Task details: Retype exactly the lines that run from the start of the data to the line holding "Task: Open the Bug Submission Form link", including both, and only those.
########
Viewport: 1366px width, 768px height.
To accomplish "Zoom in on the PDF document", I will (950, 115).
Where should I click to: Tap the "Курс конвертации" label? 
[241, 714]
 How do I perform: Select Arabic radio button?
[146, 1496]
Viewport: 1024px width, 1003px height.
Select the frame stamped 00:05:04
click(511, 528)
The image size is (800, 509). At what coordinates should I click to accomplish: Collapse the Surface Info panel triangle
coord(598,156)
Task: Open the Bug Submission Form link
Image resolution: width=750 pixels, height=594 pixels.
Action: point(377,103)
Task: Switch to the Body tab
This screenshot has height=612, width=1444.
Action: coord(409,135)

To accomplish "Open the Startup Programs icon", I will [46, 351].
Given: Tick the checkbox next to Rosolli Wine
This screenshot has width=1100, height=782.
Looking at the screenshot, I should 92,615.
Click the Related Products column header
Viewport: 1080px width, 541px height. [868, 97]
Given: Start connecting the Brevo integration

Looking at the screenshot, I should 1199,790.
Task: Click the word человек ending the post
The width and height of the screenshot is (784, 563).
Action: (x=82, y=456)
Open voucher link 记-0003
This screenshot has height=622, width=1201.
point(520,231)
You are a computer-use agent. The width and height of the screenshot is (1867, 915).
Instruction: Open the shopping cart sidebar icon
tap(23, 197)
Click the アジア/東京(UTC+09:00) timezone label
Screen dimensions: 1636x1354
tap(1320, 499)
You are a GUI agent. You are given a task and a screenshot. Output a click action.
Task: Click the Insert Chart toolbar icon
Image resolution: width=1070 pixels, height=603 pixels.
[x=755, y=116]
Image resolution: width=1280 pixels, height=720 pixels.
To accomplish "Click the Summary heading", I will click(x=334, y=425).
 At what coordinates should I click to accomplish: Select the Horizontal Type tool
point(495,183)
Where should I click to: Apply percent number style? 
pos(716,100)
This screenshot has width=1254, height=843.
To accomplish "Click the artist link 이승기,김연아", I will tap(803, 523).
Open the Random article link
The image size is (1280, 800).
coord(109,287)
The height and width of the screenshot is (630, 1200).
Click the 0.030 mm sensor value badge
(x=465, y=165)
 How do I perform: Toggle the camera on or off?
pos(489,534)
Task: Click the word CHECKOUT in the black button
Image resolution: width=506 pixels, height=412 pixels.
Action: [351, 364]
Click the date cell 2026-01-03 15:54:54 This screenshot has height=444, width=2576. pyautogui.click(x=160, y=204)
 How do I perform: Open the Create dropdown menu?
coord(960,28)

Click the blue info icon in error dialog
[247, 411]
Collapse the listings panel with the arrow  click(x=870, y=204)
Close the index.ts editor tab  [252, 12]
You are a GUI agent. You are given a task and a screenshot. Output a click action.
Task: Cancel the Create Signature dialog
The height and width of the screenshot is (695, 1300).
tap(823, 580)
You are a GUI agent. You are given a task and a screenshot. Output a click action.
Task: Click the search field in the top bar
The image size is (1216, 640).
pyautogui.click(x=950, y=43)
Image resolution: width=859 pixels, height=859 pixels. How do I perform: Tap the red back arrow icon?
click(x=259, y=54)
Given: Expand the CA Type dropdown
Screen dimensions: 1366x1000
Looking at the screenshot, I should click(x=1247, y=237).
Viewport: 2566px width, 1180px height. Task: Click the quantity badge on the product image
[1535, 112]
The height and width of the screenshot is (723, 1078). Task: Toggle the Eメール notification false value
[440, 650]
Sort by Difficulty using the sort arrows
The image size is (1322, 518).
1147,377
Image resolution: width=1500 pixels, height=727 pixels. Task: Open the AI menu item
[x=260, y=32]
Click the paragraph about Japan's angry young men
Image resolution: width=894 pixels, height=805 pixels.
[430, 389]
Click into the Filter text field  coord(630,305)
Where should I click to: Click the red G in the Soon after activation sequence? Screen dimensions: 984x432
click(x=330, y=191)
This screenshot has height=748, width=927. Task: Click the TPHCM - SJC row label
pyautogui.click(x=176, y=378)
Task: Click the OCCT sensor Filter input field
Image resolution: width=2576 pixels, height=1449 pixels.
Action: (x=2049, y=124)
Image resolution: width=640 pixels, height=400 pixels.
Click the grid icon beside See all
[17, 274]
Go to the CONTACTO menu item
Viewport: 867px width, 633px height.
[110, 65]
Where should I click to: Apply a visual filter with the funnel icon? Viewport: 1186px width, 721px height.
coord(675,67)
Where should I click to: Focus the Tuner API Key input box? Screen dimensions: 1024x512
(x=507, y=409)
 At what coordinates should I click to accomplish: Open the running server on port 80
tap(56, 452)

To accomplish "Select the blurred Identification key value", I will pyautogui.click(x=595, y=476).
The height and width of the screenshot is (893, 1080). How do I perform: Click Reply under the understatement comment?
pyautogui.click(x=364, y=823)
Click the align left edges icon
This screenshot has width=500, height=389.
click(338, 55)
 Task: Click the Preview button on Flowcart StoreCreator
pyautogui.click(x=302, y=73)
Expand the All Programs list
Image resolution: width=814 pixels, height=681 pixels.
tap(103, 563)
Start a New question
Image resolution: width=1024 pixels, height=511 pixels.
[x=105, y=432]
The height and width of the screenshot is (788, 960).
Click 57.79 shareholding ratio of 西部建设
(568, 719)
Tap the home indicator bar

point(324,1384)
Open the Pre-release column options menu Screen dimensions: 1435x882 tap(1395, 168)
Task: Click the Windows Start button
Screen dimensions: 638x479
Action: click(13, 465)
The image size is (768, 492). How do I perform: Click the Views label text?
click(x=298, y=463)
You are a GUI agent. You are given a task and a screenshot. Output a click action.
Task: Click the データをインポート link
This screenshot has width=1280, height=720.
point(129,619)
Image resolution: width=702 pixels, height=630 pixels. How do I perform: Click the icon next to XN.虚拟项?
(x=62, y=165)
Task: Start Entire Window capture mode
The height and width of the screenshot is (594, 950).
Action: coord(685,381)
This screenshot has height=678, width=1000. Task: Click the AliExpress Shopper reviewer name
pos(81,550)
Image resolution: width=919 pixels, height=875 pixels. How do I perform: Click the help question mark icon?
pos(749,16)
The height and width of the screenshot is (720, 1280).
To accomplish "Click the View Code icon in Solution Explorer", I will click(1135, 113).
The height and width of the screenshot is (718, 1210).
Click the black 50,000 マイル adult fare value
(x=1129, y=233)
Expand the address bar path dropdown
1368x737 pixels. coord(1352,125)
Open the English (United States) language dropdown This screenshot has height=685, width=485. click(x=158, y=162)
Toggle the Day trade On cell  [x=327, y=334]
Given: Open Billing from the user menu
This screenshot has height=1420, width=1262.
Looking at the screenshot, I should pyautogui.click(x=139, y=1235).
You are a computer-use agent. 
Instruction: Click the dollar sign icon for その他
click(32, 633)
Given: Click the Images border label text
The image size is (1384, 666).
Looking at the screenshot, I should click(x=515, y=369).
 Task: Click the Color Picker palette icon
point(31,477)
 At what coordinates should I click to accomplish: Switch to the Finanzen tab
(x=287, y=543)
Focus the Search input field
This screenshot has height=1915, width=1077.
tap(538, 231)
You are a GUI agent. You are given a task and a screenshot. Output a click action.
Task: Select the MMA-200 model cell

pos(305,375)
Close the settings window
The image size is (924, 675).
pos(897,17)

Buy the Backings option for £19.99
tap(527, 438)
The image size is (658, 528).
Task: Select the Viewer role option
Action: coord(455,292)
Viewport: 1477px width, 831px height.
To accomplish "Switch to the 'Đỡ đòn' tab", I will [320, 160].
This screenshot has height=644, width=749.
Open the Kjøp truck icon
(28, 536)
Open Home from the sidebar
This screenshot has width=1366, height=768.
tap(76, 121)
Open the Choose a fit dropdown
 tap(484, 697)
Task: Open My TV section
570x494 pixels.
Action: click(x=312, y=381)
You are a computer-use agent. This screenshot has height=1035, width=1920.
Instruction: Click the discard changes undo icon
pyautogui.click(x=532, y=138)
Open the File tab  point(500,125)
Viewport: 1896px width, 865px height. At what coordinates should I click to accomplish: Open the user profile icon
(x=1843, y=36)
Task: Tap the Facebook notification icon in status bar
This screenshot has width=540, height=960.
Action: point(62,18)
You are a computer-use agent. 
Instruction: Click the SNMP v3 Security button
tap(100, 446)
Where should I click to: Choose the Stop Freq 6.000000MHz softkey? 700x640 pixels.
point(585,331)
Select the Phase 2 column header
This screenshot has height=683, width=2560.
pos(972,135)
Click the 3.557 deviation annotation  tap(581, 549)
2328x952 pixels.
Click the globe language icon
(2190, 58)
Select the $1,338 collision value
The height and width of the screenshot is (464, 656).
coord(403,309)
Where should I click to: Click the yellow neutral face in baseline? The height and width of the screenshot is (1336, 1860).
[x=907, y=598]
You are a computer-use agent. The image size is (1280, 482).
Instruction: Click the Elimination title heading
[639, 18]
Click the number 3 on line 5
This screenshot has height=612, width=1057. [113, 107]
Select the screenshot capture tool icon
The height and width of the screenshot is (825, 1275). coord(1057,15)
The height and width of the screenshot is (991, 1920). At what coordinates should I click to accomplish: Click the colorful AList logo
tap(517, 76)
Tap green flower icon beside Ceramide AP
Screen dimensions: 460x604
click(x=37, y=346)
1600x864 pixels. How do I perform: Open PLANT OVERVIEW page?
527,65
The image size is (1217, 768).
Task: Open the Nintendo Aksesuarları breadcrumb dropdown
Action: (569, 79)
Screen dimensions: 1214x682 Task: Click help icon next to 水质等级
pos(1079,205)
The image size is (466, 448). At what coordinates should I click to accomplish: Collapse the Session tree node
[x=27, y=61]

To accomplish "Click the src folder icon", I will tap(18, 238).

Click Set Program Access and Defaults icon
########
Result:
Viewport: 1366px width, 768px height.
To accomplish "Zoom in on the PDF document", I will (950, 115).
Where should I click to: Tap the "Курс конвертации" label? 
[241, 714]
 How do I perform: Select Arabic radio button?
[146, 1496]
Viewport: 1024px width, 1003px height.
Select the frame stamped 00:05:04
click(511, 528)
The image size is (800, 509). At what coordinates should I click to accomplish: Collapse the Surface Info panel triangle
coord(598,156)
Task: Open the Bug Submission Form link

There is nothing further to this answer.